第51話 英雄

「―――このように、秋口からこの市伯を脅かしていた人狼の呪いは、栄光あるロッセリーニ伯長子、アルベルト・ロッセリーニ様によって成敗をされたのでした。しかし、あぁ、何たることでしょうか。さすが人狼、神秘の存在なのでありましょう。アルベルト様はなんと相打ちを果たされたのです。悲しいかなその身を挺して、市民をお守りになり、お亡くなりになったのでした。なんという悲しみでしょう。アルフレッド様はお二人もの子を失ってしまったのです。なんという苦しみ。私は、皆様の前でお話をしながら、思わず涙をすることを禁じえませんッ」



 ブガーロ・ダッビラは、目の前に備え付けられた粗末な演壇に、雇った演説師が大声を上げて一席打っているのを遠巻きにして聞いた。

 まだ識字率が低い市民の間では、伝えたいことがあれば、司祭かこうした演説師が街頭に立って、人々に話を聞かせて回る。

 ブガーロ・ダッビラは暖かい襟巻に顔を埋めながら、強く吹く西風に思わず首を伏せた。



―――既にアルベルト・ロッセリーニが死んでから丸一日経っていた。

 騎士団がアルベルトの死体を川べりから引き揚げて一度屯所に戻り、改めて使者を城に出した。そこからやり取りが始まって既に丸一日経とうとしていた。

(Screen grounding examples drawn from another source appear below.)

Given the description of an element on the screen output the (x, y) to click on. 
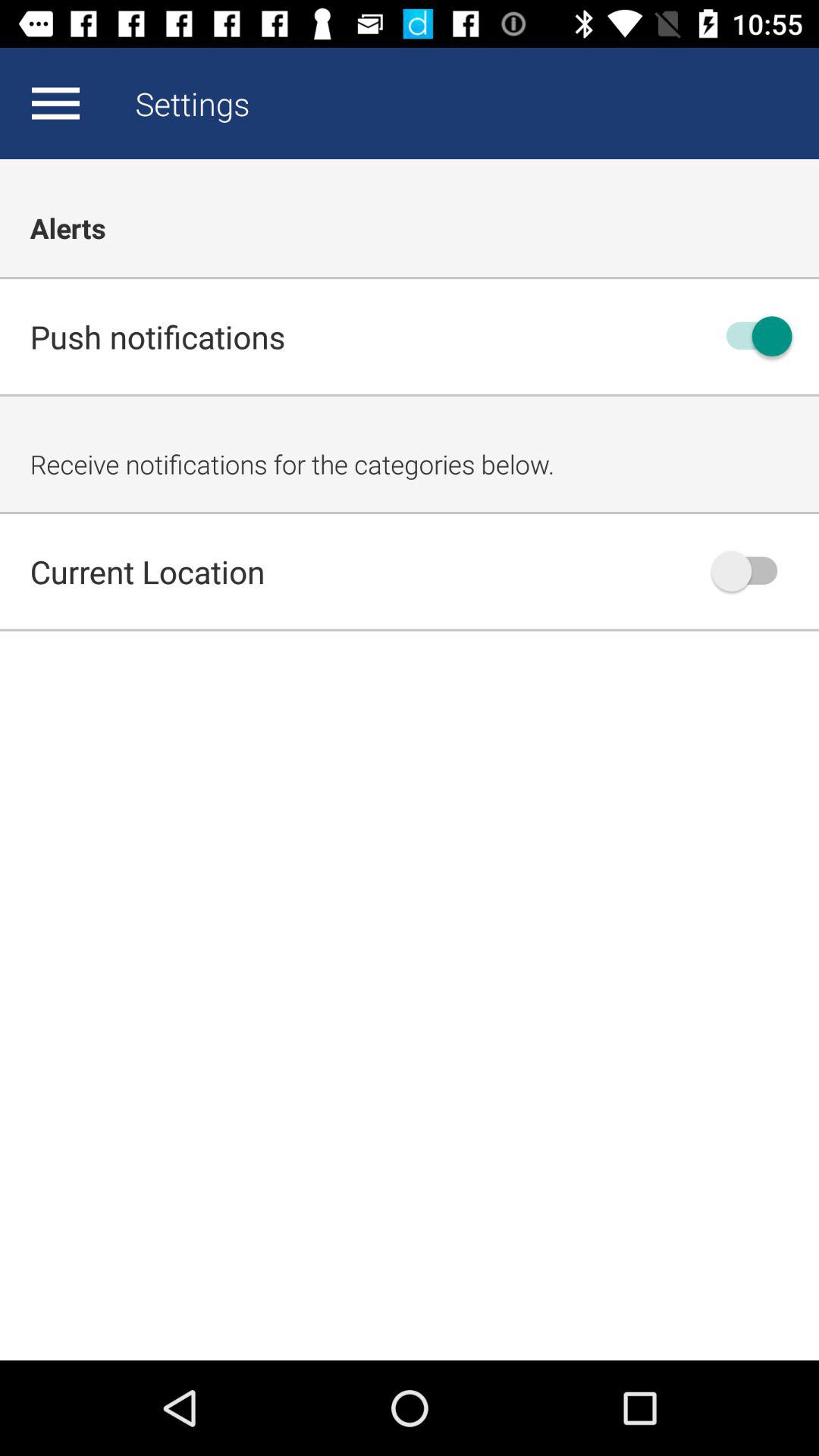
settings (55, 103)
Given the description of an element on the screen output the (x, y) to click on. 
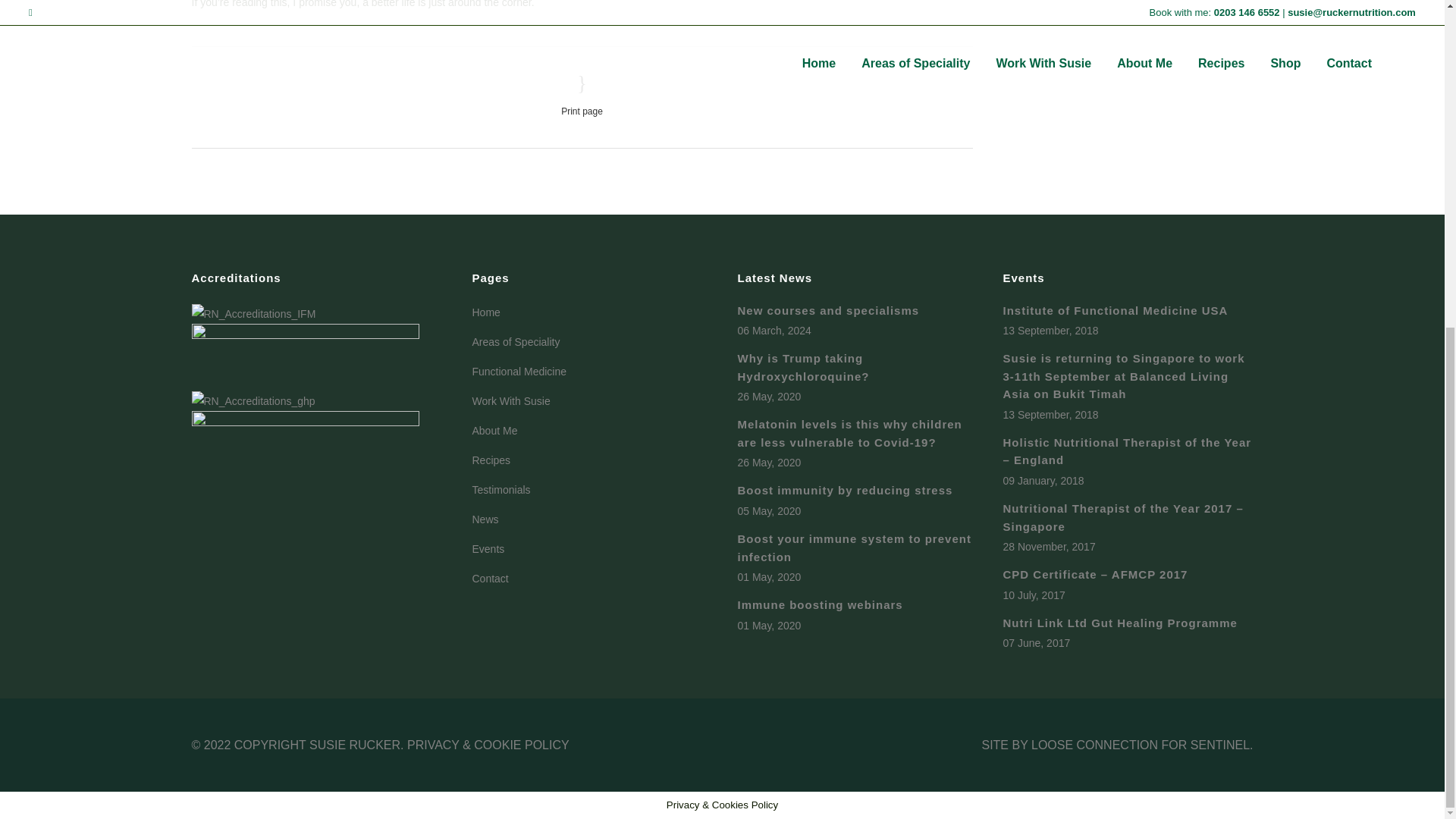
Why is Trump taking Hydroxychloroquine? (802, 367)
News (592, 519)
Testimonials (592, 489)
Events (592, 548)
New courses and specialisms (827, 309)
Recipes (592, 460)
Print page (581, 95)
Functional Medicine (592, 371)
Home (592, 312)
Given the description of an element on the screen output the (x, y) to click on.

「さて、皆様の中には人狼などいないとお考えの向きがいらっしゃることは承知しております。ここで専門家に登壇して頂きましょう」



 おやおや、遂には専門家か―――。

 黒いチュニックを着込んだ演説師が壇上を降りて、代わりに海老茶色の外套を纏った公証人が壇上に上がった。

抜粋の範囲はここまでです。